El estudio de impacto ambiental es necesario además, advierte la Comisión, «para identificar los impactos residuales sobre las praderas de posidonia afectadas», que habrían de incluir una aportación económica por parte del promotor de la obra al Fondo Posidonia para la restauración de las mismas.

En tercer lugar, la documentación ambiental que acompaña el proyecto no ha analizado otras comunidades y especies que podrían verse afectadas «como son las comunidades de algas fotófilas y otras comunidades bentónicas», señala el informe de agosto de este año.

Antoni Alorda, presidente de la comisión y miembro del Consejo de Administración de Ports de las Illes Balears, recuerda que discrepó en el seno de este organismo en relación a la construcción de los duques de alba sin tramitación ambiental, recordando que era necesario, aunque admite que no puede ser una exigencia, ya que la decisión corresponde exclusivamente a Ports.

0,06 % de ampliación

A pesar de la reiterada recomendación y los argumenos expuestos por la Comisión en sus informes, Ports ha decidido prescindir de la tramitación ambiental y seguir adelante.

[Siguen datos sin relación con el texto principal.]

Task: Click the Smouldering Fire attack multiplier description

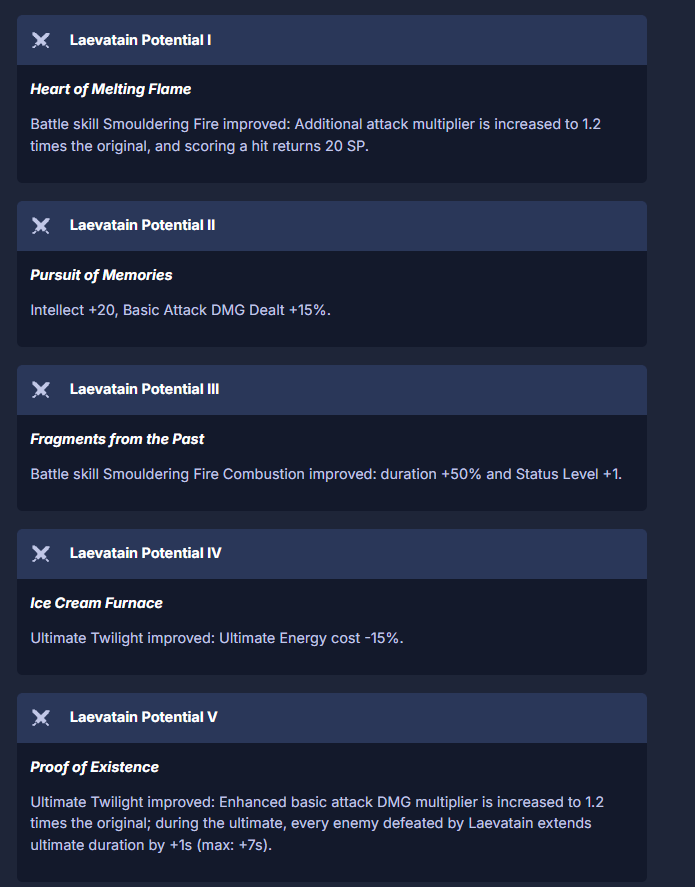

Considera que el proyecto de mejora y optimización de la explotación del puerto exterior de Ciutadella conlleva actuaciones que suponen un aumento de 300,25 metros cuadrados de lámina de agua, que implica una variación de solo el 0,06 por ciento.

Alega el organismo portuario en defensa de su decisión que tienen carácter «de modificación no sustancial las ampliaciones de infraestructuras que sean complementarias a las ya establecidas, siempre que se hallen en la zona de servicio del puerto y no supongan un incremento superior al 30 por ciento de la superficie ocupada por el mar».

Ports echa mano también del Decreto legislativo 1/2020 del 28 de agosto, que aprueba el texto refundido de la ley de evalución ambiental, con referencia concreta a los espigones y pantalanes de carga y descarga conectados a tierra que admiten barcos con arqueo superior a 1.350 toneladas. Expone que ambos muelles, el de levante y el de poniente, ya admiten buques con un arqueo superior y que los duques de alba, dos en cada uno de los muelles, servirán para reforzar estos «con el fin de mejorar la seguridad portuaria de amarre y maniobra, teniendo en cuenta que no modifican la tipología de los barcos» que operan actualmente en el dique de Son Blanc.